コラム

 公開日: 2014-05-12  最終更新日: 2015-08-21

時間外労働が70時間で安全配慮義務違反に!

 前回、厚生労働省の2つの認定基準より、長時間労働と企業の安全配慮義務違反の関連性を、「月100時間の時間外労働」はレッドカード、「月80時間の時間外労働」はイエローカード、という一応の目安として示しました。
 
 ところが最近の裁判事例をみると、単純な時間外労働時間数だけではなく、労働者へのさらなる支援を企業に求めているのです。

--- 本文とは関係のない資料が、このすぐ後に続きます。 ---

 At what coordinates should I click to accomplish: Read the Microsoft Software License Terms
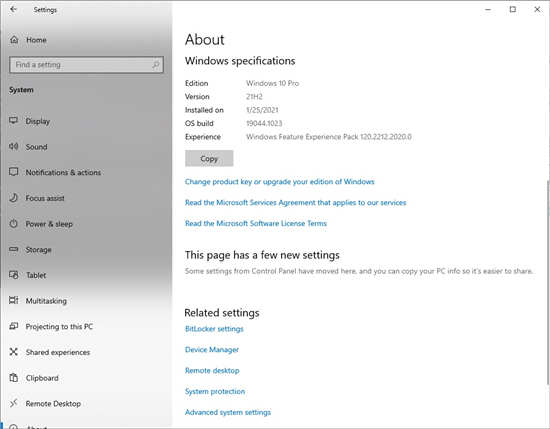click(x=256, y=223)
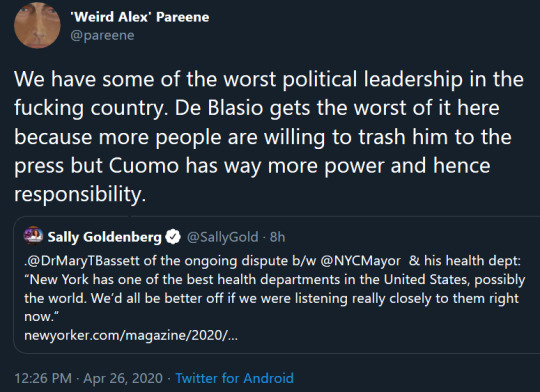This screenshot has width=540, height=392.
Task: Open the Twitter for Android source link
Action: coord(235,378)

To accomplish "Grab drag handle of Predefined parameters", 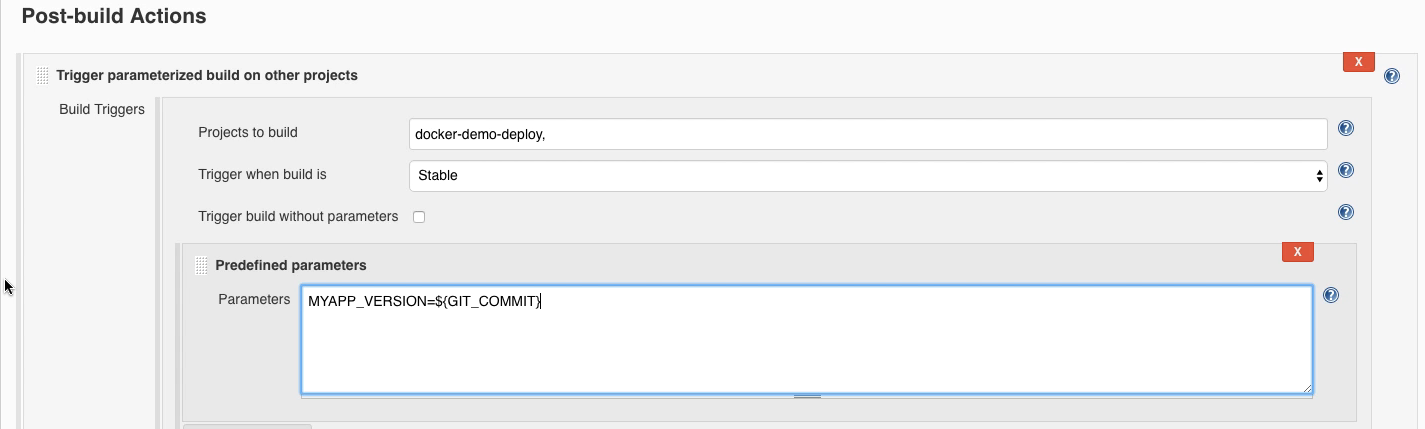I will click(201, 266).
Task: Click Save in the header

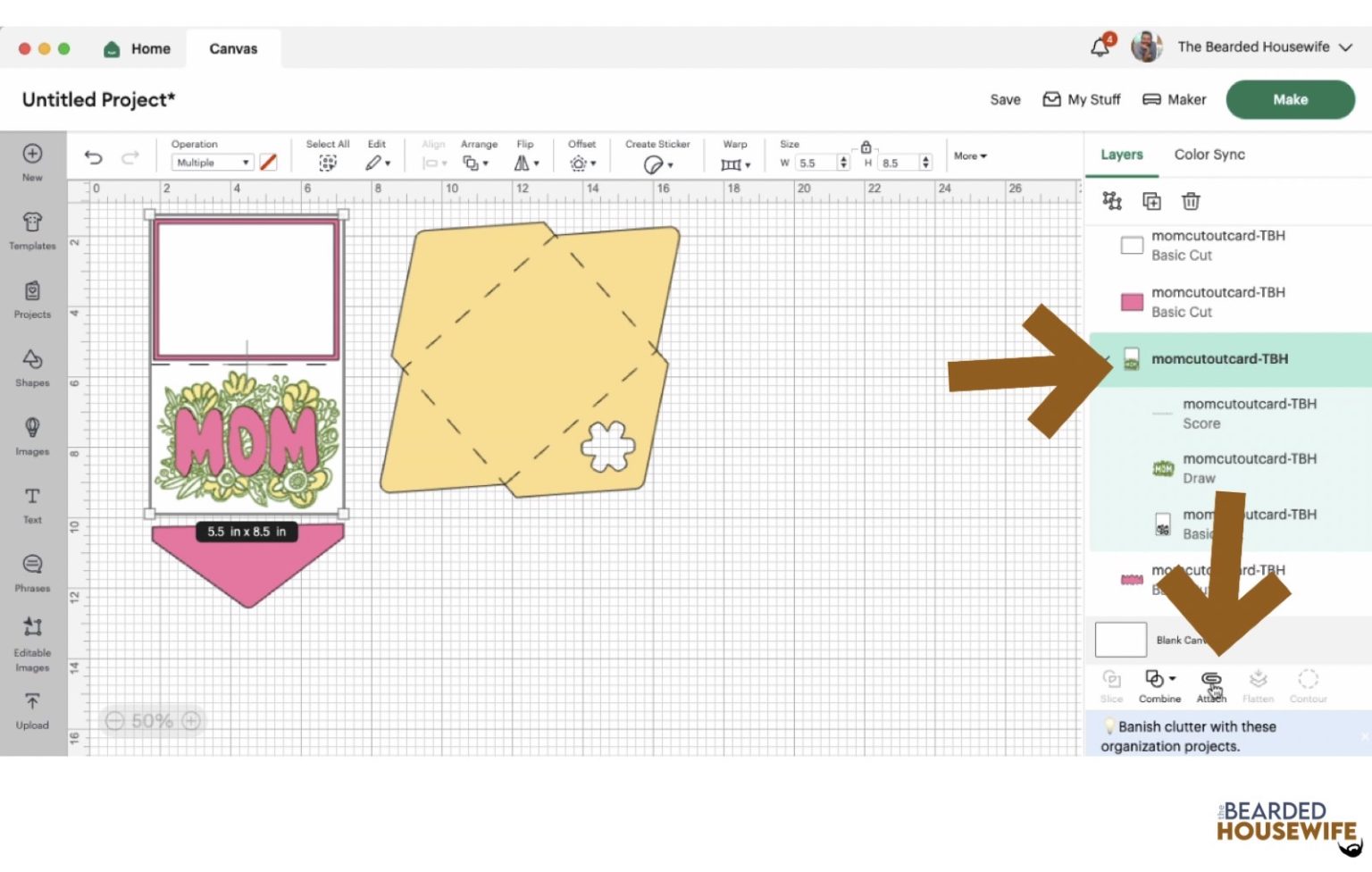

 「東芝(うつ病・解雇)事件」(最高裁平成26年3月24日判決)では、精神疾患発症前5か月の法定時間外労働時間数の平均は69時間54分でしたが、判決では、「上告人は,本件鬱病の発症以前の数か月において,前記2(3) のとおりの時間外労働を行っており,しばしば休日や深夜の勤務を余儀なくされていたところ,その間,当時世界最大サイズの液晶画面の製造ラインを短期間で立ち上げることを内容とする本件プロジェクトの一工程において初めてプロジェクトのリーダーになるという相応の精神的負荷を伴う職責を担う中で,業務の期限や日程を更に短縮されて業務の日程や内容につき上司から厳しい督促や指示を受ける一方で助言や援助を受けられず,上記工程の担当者を理由の説明なく減員された上,過去に経験のない異種製品の開発業務や技術支障問題の対策業務を新たに命ぜられるなどして負担を大幅に加重されたものであって,これらの一連の経緯や状況等に鑑みると,上告人の業務の負担は相当過重なものであったといえる。」として、過重労働と精神疾患発症の関連性を認め、企業の安全配慮義務違反を認定しています。

 裁判所は、労働の過重性を認定するに当たり、長時間労働に加え、①業務内容の変化、トラブル対応による業務量の増大、②切迫したスケジュール、③初めてリーダーになることによる負担増加、④減員による負担増加などから、質・量ともに肉体的・精神的負荷が生じていたとしています。

 つまりこれは、労働者の業務遂行(スケジュール、人員配置など)に対する企業の支援が強く求められているということなのです。

 メンタルヘルスケアの観点からいうと、仕事上のストレスが原因で疾病や障害に至ってしまう過程において、一方で様々なものが影響を与え、それを緩衝する作用があるとされています。例えば、性別、年齢、性格傾向、認知の傾向、行動パターンなどの個人的要因や緩衝要因です。特に緩衝要因としては、上司、同僚、家族や友人からの支援があることが重要です。

 この緩衝要因としての「上司・同僚」からの支援について、企業の取り組み姿勢(この場合、特に上司による支援が主であると思います)が問われているのです。
 人手不足による管理職のプレーイング・マネージャー化の増加など、本来の「管理」がなかなか出来ない状況であろうと思いますが、今後もこの傾向が続くと考えられます。

 労働時間管理と合わせて、「人の管理」がしっかりと出来る体制づくりが必要となるでしょう。